Short problem →
Reproduce verbatim everything in the message on Factory packaging checks from "And yet, my" down to "needed in Factory.".

Selection →

————

On Thu, Feb 15, 2018 at 11:24:53AM +0100, Richard Brown wrote:
On 14 February 2018 at 21:48, Michal Kubecek <mkubecek@suse.cz> wrote:
...and this is another problem. Unnecessarily strict checks in Factory enforce new constructions which do not work in older (still supported) distributions. Results either in unreadable specfiles full of %if's or in maintainers resigning on building on anything but Factory. Neither should be considered desirable, AFAICS.
And yet, my recent foray into implementing such checks into Factory has given me a very different perspective.
Of the 207+ changes needed to get rid of /var/adm/fillup-templates, the _vast_ majority of the changes were accepted without issue, long before any such checks were live in Factory. The rate of acceptance of such changes was much faster than I or anyone I spoke to beforehand had expected. There was some modification of my changes to better suit the personal tastes of how some maintainers wanted their specfiles to look, and that was absolutely fine - the end result was aligned to what we collectively needed in Factory.
Alternative explanation: survivorship bias. You chose to only count people who learned to live with previous annoying checks and for whom this is only one nuisance in a long row. You ignore those who already left, you ignore those who might join but won't because of the problem. It's not meant to provoke. I know real flesh-and-bone people who do not want to have anything to do with openSUSE package maintenance because of the problem. I know real people who are happy to polish some package in their home project but have absolutely no intention to suffer the pain of getting it into Factory (some even prefer the pain of getting them into SLE without them being in Factory). And I can't blame them at all. Quite the opposite, my decision to do otherwise with those few packages I care for for various reasons is being challenged way too often.
The _only_ packages which were not modified before the strict checks went live all are firmly maintained by people using @suse.* addresses, who are meant to be doing package maintainer as their everyday job.
The _only_ negative feedback I got complaining about the changes or checks at all, were from people with @suse.* addresses, who are meant to be doing package maintainer as their everyday job.

————

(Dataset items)
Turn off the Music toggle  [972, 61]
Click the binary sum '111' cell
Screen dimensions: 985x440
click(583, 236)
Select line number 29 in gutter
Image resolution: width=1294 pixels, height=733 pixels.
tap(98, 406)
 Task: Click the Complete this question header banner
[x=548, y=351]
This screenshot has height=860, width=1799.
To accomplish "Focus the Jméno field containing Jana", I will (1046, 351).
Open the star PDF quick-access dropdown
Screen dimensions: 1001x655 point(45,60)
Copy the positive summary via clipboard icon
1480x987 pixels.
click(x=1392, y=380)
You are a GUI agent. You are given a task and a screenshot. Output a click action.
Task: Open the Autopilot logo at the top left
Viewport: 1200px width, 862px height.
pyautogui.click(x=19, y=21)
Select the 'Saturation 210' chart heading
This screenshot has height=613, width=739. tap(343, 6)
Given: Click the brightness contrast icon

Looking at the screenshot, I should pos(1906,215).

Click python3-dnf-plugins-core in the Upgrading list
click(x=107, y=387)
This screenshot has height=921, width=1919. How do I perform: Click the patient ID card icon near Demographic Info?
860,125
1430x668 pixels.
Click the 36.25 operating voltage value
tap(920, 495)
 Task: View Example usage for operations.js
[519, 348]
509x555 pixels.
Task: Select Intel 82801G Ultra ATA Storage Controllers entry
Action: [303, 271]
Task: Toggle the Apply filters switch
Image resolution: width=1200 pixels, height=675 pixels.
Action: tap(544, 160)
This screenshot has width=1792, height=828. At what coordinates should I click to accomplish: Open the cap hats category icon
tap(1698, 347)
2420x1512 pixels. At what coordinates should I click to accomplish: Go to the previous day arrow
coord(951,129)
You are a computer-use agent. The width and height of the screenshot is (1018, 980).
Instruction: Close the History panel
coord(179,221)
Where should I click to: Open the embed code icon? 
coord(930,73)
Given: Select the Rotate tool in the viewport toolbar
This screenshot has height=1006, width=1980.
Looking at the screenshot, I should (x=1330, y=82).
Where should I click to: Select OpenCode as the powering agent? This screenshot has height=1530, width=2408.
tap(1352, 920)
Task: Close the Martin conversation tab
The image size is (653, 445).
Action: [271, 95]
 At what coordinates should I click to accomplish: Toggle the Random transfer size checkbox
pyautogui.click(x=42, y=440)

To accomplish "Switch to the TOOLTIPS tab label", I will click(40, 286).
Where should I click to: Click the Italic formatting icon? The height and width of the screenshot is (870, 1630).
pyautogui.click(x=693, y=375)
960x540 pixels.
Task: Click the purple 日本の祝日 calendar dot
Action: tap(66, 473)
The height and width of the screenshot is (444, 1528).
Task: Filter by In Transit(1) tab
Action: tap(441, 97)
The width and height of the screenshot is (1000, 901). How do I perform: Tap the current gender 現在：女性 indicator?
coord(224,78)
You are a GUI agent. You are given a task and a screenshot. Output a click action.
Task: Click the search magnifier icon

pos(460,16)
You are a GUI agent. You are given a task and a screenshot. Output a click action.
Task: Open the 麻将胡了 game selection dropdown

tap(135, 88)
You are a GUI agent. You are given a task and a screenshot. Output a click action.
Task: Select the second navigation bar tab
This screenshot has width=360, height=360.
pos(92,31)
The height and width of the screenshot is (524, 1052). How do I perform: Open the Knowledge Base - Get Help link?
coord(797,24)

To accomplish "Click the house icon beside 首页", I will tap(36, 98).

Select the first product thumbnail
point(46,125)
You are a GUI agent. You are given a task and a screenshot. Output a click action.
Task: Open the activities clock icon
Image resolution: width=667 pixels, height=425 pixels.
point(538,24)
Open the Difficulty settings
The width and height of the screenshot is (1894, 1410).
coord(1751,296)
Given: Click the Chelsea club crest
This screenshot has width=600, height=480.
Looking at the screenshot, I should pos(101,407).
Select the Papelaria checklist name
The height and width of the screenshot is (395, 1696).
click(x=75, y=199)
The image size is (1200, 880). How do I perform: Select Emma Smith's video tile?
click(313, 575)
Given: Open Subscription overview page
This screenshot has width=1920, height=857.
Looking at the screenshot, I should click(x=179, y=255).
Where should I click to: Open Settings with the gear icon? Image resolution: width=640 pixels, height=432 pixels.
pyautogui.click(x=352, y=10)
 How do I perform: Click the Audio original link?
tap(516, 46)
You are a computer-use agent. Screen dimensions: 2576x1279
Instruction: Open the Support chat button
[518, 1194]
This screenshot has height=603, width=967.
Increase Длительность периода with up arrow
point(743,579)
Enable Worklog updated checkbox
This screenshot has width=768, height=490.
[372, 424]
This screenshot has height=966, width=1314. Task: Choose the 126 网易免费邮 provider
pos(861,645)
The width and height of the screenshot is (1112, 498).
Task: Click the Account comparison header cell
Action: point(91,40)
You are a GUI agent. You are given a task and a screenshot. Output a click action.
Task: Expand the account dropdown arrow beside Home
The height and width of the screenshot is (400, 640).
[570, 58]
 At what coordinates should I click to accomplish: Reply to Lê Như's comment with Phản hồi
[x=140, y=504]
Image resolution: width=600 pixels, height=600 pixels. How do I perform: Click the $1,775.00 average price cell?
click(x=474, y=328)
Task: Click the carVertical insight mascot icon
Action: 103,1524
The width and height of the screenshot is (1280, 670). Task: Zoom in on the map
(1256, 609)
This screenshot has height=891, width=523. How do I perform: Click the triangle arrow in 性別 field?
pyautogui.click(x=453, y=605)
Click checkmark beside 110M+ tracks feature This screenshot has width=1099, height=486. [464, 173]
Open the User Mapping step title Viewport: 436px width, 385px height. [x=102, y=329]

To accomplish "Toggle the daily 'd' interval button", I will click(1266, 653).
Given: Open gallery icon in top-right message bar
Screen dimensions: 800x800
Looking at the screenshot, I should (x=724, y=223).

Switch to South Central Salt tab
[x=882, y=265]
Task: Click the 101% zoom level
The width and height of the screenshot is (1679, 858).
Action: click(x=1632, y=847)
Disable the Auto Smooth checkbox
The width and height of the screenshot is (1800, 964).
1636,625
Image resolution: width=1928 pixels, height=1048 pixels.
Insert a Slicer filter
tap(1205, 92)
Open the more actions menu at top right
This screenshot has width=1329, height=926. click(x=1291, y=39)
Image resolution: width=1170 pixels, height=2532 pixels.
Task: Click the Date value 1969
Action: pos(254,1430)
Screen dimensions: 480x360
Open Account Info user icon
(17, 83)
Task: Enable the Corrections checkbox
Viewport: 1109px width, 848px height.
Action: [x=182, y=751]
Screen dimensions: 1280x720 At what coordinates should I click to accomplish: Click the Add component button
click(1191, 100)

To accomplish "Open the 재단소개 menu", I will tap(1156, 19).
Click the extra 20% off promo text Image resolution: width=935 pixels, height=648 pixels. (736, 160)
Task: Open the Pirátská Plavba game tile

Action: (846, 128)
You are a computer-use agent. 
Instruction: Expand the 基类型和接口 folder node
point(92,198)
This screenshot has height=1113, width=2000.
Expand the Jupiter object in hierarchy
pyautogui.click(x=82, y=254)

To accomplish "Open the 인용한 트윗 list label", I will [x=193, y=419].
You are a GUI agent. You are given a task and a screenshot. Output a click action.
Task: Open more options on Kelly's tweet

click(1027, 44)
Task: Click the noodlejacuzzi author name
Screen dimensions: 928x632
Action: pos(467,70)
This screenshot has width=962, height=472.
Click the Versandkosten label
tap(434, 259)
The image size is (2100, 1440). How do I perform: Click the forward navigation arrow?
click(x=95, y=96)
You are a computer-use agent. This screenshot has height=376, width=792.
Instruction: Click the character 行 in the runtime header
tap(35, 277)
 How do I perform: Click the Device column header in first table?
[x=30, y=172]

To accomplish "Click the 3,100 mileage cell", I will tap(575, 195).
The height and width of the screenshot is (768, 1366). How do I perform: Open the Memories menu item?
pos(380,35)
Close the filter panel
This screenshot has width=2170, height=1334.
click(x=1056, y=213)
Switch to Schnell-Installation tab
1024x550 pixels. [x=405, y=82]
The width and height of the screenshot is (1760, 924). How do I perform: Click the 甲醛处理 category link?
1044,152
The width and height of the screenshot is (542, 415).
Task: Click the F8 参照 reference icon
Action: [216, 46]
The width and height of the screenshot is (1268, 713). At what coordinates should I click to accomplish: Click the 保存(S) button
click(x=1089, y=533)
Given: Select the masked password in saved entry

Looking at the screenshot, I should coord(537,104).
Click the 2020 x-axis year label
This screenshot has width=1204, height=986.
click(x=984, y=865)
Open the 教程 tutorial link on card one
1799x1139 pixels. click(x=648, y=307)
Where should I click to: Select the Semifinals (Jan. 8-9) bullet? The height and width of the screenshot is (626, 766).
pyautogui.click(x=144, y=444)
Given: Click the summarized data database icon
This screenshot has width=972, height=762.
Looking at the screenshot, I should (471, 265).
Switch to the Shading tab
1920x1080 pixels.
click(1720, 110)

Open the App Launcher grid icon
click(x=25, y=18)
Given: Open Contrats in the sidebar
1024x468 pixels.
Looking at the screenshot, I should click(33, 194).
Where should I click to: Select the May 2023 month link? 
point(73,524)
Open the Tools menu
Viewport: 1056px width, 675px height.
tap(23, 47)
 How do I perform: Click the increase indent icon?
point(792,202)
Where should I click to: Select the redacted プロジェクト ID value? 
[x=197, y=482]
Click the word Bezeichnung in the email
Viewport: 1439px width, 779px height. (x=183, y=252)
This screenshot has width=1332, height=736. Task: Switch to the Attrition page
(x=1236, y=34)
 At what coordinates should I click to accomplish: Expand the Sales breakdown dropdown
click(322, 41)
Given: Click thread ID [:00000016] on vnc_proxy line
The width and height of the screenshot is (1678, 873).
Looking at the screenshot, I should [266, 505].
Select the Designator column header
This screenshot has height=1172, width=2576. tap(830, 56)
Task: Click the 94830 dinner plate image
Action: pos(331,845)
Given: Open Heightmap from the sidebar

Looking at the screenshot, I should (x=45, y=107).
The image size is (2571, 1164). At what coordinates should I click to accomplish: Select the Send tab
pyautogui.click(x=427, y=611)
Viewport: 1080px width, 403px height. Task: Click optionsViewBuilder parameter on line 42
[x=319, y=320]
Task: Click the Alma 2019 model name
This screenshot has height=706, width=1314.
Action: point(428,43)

————

Answer to this task →
And yet, my recent foray into implementing such checks into Factory has given me a very different perspective.
Of the 207+ changes needed to get rid of /var/adm/fillup-templates, the _vast_ majority of the changes were accepted without issue, long before any such checks were live in Factory. The rate of acceptance of such changes was much faster than I or anyone I spoke to beforehand had expected. There was some modification of my changes to better suit the personal tastes of how some maintainers wanted their specfiles to look, and that was absolutely fine - the end result was aligned to what we collectively needed in Factory.